Retype the data in its entirety, with no word changed.

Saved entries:

• • • • • • •

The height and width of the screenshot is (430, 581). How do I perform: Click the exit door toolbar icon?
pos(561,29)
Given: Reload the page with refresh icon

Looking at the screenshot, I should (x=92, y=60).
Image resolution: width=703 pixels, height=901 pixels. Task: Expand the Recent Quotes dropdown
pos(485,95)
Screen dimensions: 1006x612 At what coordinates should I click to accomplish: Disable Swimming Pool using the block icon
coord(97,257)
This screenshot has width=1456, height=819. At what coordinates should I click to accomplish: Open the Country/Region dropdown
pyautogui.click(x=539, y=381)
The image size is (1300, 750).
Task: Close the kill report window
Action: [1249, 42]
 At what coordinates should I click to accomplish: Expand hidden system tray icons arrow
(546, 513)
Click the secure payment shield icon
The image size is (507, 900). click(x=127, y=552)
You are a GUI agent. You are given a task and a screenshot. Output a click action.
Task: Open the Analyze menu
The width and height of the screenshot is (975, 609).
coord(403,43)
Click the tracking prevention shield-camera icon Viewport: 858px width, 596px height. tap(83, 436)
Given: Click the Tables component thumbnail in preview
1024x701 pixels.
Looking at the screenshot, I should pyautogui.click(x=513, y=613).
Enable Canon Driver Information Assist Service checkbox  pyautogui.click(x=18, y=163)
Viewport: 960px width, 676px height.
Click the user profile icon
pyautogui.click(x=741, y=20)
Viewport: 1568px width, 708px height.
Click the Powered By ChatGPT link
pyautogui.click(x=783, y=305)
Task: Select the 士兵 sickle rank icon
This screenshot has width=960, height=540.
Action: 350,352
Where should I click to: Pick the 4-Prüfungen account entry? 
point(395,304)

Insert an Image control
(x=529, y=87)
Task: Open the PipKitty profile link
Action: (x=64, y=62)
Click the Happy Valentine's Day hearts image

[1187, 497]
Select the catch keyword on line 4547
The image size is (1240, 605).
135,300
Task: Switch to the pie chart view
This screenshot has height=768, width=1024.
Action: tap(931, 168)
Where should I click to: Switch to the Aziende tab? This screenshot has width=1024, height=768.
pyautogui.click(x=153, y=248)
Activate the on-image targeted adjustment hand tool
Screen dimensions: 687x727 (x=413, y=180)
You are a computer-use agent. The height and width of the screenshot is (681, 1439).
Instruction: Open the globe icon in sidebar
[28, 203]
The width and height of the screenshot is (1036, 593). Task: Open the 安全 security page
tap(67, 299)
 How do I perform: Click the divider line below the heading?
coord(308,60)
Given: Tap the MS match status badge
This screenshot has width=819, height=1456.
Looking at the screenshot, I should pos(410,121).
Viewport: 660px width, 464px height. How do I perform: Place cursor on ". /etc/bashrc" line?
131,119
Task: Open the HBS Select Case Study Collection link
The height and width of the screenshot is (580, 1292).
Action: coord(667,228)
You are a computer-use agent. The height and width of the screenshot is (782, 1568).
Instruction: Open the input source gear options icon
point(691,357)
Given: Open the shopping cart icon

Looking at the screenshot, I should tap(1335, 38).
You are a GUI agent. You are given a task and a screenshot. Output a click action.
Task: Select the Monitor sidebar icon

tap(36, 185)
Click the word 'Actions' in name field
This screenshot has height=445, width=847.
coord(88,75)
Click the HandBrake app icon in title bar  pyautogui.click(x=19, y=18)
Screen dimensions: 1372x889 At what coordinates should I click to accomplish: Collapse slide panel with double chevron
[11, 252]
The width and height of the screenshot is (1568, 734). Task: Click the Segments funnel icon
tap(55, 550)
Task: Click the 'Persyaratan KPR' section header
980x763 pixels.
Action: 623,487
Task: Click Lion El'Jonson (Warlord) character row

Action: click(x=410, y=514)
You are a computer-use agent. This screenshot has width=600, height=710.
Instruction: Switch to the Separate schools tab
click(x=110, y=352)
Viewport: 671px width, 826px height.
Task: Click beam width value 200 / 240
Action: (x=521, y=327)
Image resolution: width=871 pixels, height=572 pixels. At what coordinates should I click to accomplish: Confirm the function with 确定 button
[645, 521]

• • • • • • •

» **Expected output**:
The height and width of the screenshot is (430, 581). How do I perform: Click the exit door toolbar icon?
pos(561,29)
Given: Reload the page with refresh icon

Looking at the screenshot, I should (x=92, y=60).
Image resolution: width=703 pixels, height=901 pixels. Task: Expand the Recent Quotes dropdown
pos(485,95)
Screen dimensions: 1006x612 At what coordinates should I click to accomplish: Disable Swimming Pool using the block icon
coord(97,257)
This screenshot has width=1456, height=819. At what coordinates should I click to accomplish: Open the Country/Region dropdown
pyautogui.click(x=539, y=381)
The image size is (1300, 750).
Task: Close the kill report window
Action: [1249, 42]
 At what coordinates should I click to accomplish: Expand hidden system tray icons arrow
(546, 513)
Click the secure payment shield icon
The image size is (507, 900). click(x=127, y=552)
You are a GUI agent. You are given a task and a screenshot. Output a click action.
Task: Open the Analyze menu
The width and height of the screenshot is (975, 609).
coord(403,43)
Click the tracking prevention shield-camera icon Viewport: 858px width, 596px height. tap(83, 436)
Given: Click the Tables component thumbnail in preview
1024x701 pixels.
Looking at the screenshot, I should pyautogui.click(x=513, y=613).
Enable Canon Driver Information Assist Service checkbox  pyautogui.click(x=18, y=163)
Viewport: 960px width, 676px height.
Click the user profile icon
pyautogui.click(x=741, y=20)
Viewport: 1568px width, 708px height.
Click the Powered By ChatGPT link
pyautogui.click(x=783, y=305)
Task: Select the 士兵 sickle rank icon
This screenshot has width=960, height=540.
Action: 350,352
Where should I click to: Pick the 4-Prüfungen account entry? 
point(395,304)

Insert an Image control
(x=529, y=87)
Task: Open the PipKitty profile link
Action: (x=64, y=62)
Click the Happy Valentine's Day hearts image

[1187, 497]
Select the catch keyword on line 4547
The image size is (1240, 605).
135,300
Task: Switch to the pie chart view
This screenshot has height=768, width=1024.
Action: tap(931, 168)
Where should I click to: Switch to the Aziende tab? This screenshot has width=1024, height=768.
pyautogui.click(x=153, y=248)
Activate the on-image targeted adjustment hand tool
Screen dimensions: 687x727 (x=413, y=180)
You are a computer-use agent. The height and width of the screenshot is (681, 1439).
Instruction: Open the globe icon in sidebar
[28, 203]
The width and height of the screenshot is (1036, 593). Task: Open the 安全 security page
tap(67, 299)
 How do I perform: Click the divider line below the heading?
coord(308,60)
Given: Tap the MS match status badge
This screenshot has width=819, height=1456.
Looking at the screenshot, I should pos(410,121).
Viewport: 660px width, 464px height. How do I perform: Place cursor on ". /etc/bashrc" line?
131,119
Task: Open the HBS Select Case Study Collection link
The height and width of the screenshot is (580, 1292).
Action: coord(667,228)
You are a computer-use agent. The height and width of the screenshot is (782, 1568).
Instruction: Open the input source gear options icon
point(691,357)
Given: Open the shopping cart icon

Looking at the screenshot, I should tap(1335, 38).
You are a GUI agent. You are given a task and a screenshot. Output a click action.
Task: Select the Monitor sidebar icon

tap(36, 185)
Click the word 'Actions' in name field
This screenshot has height=445, width=847.
coord(88,75)
Click the HandBrake app icon in title bar  pyautogui.click(x=19, y=18)
Screen dimensions: 1372x889 At what coordinates should I click to accomplish: Collapse slide panel with double chevron
[11, 252]
The width and height of the screenshot is (1568, 734). Task: Click the Segments funnel icon
tap(55, 550)
Task: Click the 'Persyaratan KPR' section header
980x763 pixels.
Action: 623,487
Task: Click Lion El'Jonson (Warlord) character row

Action: click(x=410, y=514)
You are a computer-use agent. This screenshot has width=600, height=710.
Instruction: Switch to the Separate schools tab
click(x=110, y=352)
Viewport: 671px width, 826px height.
Task: Click beam width value 200 / 240
Action: (x=521, y=327)
Image resolution: width=871 pixels, height=572 pixels. At what coordinates should I click to accomplish: Confirm the function with 确定 button
[645, 521]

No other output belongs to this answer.